Task objective -> All of the records below are to be copied exactly.

%%

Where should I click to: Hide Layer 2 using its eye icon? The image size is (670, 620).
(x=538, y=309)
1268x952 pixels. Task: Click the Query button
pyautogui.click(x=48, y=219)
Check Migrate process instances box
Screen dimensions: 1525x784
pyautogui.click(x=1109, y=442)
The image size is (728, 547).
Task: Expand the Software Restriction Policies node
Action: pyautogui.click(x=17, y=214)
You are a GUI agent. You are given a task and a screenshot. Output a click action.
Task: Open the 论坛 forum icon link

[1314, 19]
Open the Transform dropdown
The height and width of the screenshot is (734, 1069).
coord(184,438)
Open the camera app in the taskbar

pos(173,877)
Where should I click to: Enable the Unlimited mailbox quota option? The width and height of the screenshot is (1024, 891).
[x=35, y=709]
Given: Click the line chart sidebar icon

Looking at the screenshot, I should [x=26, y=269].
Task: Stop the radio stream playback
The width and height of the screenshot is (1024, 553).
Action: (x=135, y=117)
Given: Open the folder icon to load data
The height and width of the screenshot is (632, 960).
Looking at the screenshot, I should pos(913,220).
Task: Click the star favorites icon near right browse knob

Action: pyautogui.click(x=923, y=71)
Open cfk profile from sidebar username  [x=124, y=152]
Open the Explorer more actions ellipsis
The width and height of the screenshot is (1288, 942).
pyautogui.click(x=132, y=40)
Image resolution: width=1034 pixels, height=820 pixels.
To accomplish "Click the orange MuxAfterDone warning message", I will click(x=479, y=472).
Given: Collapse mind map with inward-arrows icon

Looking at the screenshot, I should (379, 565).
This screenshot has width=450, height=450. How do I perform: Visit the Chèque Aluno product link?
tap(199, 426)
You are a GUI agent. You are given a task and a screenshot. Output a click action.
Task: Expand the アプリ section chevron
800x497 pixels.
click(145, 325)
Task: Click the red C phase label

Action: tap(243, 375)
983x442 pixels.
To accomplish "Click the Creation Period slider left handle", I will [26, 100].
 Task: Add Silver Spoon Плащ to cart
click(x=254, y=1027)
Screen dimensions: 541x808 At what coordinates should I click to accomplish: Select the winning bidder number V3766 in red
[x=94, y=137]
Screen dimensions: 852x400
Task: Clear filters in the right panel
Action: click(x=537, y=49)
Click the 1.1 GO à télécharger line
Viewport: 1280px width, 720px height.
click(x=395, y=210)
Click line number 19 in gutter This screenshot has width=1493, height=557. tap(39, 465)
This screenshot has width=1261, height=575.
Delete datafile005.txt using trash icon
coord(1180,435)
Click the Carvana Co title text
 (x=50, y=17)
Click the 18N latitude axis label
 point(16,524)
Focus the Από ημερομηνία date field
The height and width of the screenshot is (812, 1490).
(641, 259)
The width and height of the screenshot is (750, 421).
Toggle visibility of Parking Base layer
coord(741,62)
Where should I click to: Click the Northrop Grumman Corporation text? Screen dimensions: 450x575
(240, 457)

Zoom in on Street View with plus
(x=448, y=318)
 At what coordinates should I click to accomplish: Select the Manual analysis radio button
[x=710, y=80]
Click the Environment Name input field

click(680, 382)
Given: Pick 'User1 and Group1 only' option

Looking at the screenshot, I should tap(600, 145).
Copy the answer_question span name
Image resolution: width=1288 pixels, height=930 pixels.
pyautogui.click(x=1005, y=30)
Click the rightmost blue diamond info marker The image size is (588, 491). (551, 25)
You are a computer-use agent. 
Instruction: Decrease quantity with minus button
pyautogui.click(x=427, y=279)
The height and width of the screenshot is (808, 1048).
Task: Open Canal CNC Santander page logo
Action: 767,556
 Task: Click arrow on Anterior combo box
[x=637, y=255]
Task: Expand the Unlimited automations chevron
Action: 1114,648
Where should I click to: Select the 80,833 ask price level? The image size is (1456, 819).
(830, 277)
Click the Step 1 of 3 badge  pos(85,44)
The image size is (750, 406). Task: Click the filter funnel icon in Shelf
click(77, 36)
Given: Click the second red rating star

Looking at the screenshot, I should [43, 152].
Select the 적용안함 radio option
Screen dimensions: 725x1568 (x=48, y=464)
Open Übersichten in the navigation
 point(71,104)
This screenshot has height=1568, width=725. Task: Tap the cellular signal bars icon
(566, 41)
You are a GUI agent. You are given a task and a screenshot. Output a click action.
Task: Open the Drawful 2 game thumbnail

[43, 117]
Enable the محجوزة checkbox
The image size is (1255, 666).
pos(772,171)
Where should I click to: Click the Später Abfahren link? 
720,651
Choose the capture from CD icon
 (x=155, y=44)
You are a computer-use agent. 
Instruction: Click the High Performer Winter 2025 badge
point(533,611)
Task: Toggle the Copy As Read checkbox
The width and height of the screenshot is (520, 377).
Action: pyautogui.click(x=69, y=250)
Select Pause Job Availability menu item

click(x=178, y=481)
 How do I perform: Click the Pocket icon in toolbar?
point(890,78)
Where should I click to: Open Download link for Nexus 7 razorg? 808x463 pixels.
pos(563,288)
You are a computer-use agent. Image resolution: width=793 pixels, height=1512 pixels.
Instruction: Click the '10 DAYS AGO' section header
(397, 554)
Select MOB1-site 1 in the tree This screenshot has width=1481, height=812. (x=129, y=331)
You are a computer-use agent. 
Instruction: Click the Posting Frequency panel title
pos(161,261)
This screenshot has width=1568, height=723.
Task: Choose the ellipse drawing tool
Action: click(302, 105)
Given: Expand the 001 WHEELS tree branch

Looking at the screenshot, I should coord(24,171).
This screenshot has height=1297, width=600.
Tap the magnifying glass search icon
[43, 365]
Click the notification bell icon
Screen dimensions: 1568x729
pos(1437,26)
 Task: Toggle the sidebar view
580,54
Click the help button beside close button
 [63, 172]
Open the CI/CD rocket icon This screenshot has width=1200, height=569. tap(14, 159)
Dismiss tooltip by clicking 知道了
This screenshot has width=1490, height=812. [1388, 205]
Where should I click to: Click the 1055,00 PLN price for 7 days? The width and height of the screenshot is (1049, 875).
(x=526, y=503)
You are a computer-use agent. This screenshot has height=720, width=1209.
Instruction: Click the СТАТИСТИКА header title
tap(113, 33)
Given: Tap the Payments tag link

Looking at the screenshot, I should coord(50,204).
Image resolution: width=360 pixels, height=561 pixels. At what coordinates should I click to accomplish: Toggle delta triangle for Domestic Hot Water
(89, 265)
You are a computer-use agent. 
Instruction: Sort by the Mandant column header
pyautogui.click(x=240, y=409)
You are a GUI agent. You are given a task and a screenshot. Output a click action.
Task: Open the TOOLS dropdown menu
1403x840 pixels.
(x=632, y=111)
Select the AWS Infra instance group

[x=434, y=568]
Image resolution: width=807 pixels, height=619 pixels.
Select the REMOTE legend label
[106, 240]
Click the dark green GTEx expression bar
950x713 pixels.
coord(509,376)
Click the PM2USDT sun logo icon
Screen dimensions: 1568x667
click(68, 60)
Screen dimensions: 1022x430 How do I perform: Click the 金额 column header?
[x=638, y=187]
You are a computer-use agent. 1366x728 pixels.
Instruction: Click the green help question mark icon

%%

Exercise solution ->
Where should I click to: Hide Layer 2 using its eye icon? The image size is (670, 620).
(x=538, y=309)
1268x952 pixels. Task: Click the Query button
pyautogui.click(x=48, y=219)
Check Migrate process instances box
Screen dimensions: 1525x784
pyautogui.click(x=1109, y=442)
The image size is (728, 547).
Task: Expand the Software Restriction Policies node
Action: pyautogui.click(x=17, y=214)
You are a GUI agent. You are given a task and a screenshot. Output a click action.
Task: Open the 论坛 forum icon link

[1314, 19]
Open the Transform dropdown
The height and width of the screenshot is (734, 1069).
coord(184,438)
Open the camera app in the taskbar

pos(173,877)
Where should I click to: Enable the Unlimited mailbox quota option? The width and height of the screenshot is (1024, 891).
[x=35, y=709]
Given: Click the line chart sidebar icon

Looking at the screenshot, I should [x=26, y=269].
Task: Stop the radio stream playback
The width and height of the screenshot is (1024, 553).
Action: (x=135, y=117)
Given: Open the folder icon to load data
The height and width of the screenshot is (632, 960).
Looking at the screenshot, I should pos(913,220).
Task: Click the star favorites icon near right browse knob

Action: pyautogui.click(x=923, y=71)
Open cfk profile from sidebar username  [x=124, y=152]
Open the Explorer more actions ellipsis
The width and height of the screenshot is (1288, 942).
pyautogui.click(x=132, y=40)
Image resolution: width=1034 pixels, height=820 pixels.
To accomplish "Click the orange MuxAfterDone warning message", I will click(x=479, y=472).
Given: Collapse mind map with inward-arrows icon

Looking at the screenshot, I should (379, 565).
This screenshot has width=450, height=450. How do I perform: Visit the Chèque Aluno product link?
tap(199, 426)
You are a GUI agent. You are given a task and a screenshot. Output a click action.
Task: Expand the アプリ section chevron
800x497 pixels.
click(145, 325)
Task: Click the red C phase label

Action: tap(243, 375)
983x442 pixels.
To accomplish "Click the Creation Period slider left handle", I will [26, 100].
 Task: Add Silver Spoon Плащ to cart
click(x=254, y=1027)
Screen dimensions: 541x808 At what coordinates should I click to accomplish: Select the winning bidder number V3766 in red
[x=94, y=137]
Screen dimensions: 852x400
Task: Clear filters in the right panel
Action: click(x=537, y=49)
Click the 1.1 GO à télécharger line
Viewport: 1280px width, 720px height.
click(x=395, y=210)
Click line number 19 in gutter This screenshot has width=1493, height=557. tap(39, 465)
This screenshot has width=1261, height=575.
Delete datafile005.txt using trash icon
coord(1180,435)
Click the Carvana Co title text
 (x=50, y=17)
Click the 18N latitude axis label
 point(16,524)
Focus the Από ημερομηνία date field
The height and width of the screenshot is (812, 1490).
(641, 259)
The width and height of the screenshot is (750, 421).
Toggle visibility of Parking Base layer
coord(741,62)
Where should I click to: Click the Northrop Grumman Corporation text? Screen dimensions: 450x575
(240, 457)

Zoom in on Street View with plus
(x=448, y=318)
 At what coordinates should I click to accomplish: Select the Manual analysis radio button
[x=710, y=80]
Click the Environment Name input field

click(680, 382)
Given: Pick 'User1 and Group1 only' option

Looking at the screenshot, I should tap(600, 145).
Copy the answer_question span name
Image resolution: width=1288 pixels, height=930 pixels.
pyautogui.click(x=1005, y=30)
Click the rightmost blue diamond info marker The image size is (588, 491). (551, 25)
You are a computer-use agent. 
Instruction: Decrease quantity with minus button
pyautogui.click(x=427, y=279)
The height and width of the screenshot is (808, 1048).
Task: Open Canal CNC Santander page logo
Action: 767,556
 Task: Click arrow on Anterior combo box
[x=637, y=255]
Task: Expand the Unlimited automations chevron
Action: 1114,648
Where should I click to: Select the 80,833 ask price level? The image size is (1456, 819).
(830, 277)
Click the Step 1 of 3 badge  pos(85,44)
The image size is (750, 406). Task: Click the filter funnel icon in Shelf
click(77, 36)
Given: Click the second red rating star

Looking at the screenshot, I should [43, 152].
Select the 적용안함 radio option
Screen dimensions: 725x1568 (x=48, y=464)
Open Übersichten in the navigation
 point(71,104)
This screenshot has height=1568, width=725. Task: Tap the cellular signal bars icon
(566, 41)
You are a GUI agent. You are given a task and a screenshot. Output a click action.
Task: Open the Drawful 2 game thumbnail

[43, 117]
Enable the محجوزة checkbox
The image size is (1255, 666).
pos(772,171)
Where should I click to: Click the Später Abfahren link? 
720,651
Choose the capture from CD icon
 (x=155, y=44)
You are a computer-use agent. 
Instruction: Click the High Performer Winter 2025 badge
point(533,611)
Task: Toggle the Copy As Read checkbox
The width and height of the screenshot is (520, 377).
Action: pyautogui.click(x=69, y=250)
Select Pause Job Availability menu item

click(x=178, y=481)
 How do I perform: Click the Pocket icon in toolbar?
point(890,78)
Where should I click to: Open Download link for Nexus 7 razorg? 808x463 pixels.
pos(563,288)
You are a computer-use agent. Image resolution: width=793 pixels, height=1512 pixels.
Instruction: Click the '10 DAYS AGO' section header
(397, 554)
Select MOB1-site 1 in the tree This screenshot has width=1481, height=812. (x=129, y=331)
You are a computer-use agent. 
Instruction: Click the Posting Frequency panel title
pos(161,261)
This screenshot has width=1568, height=723.
Task: Choose the ellipse drawing tool
Action: click(302, 105)
Given: Expand the 001 WHEELS tree branch

Looking at the screenshot, I should coord(24,171).
This screenshot has height=1297, width=600.
Tap the magnifying glass search icon
[43, 365]
Click the notification bell icon
Screen dimensions: 1568x729
pos(1437,26)
 Task: Toggle the sidebar view
580,54
Click the help button beside close button
 [63, 172]
Open the CI/CD rocket icon This screenshot has width=1200, height=569. tap(14, 159)
Dismiss tooltip by clicking 知道了
This screenshot has width=1490, height=812. [1388, 205]
Where should I click to: Click the 1055,00 PLN price for 7 days? The width and height of the screenshot is (1049, 875).
(x=526, y=503)
You are a computer-use agent. This screenshot has height=720, width=1209.
Instruction: Click the СТАТИСТИКА header title
tap(113, 33)
Given: Tap the Payments tag link

Looking at the screenshot, I should coord(50,204).
Image resolution: width=360 pixels, height=561 pixels. At what coordinates should I click to accomplish: Toggle delta triangle for Domestic Hot Water
(89, 265)
You are a computer-use agent. 
Instruction: Sort by the Mandant column header
pyautogui.click(x=240, y=409)
You are a GUI agent. You are given a task and a screenshot. Output a click action.
Task: Open the TOOLS dropdown menu
1403x840 pixels.
(x=632, y=111)
Select the AWS Infra instance group

[x=434, y=568]
Image resolution: width=807 pixels, height=619 pixels.
Select the REMOTE legend label
[106, 240]
Click the dark green GTEx expression bar
950x713 pixels.
coord(509,376)
Click the PM2USDT sun logo icon
Screen dimensions: 1568x667
click(68, 60)
Screen dimensions: 1022x430 How do I perform: Click the 金额 column header?
[x=638, y=187]
You are a computer-use agent. 1366x728 pixels.
Instruction: Click the green help question mark icon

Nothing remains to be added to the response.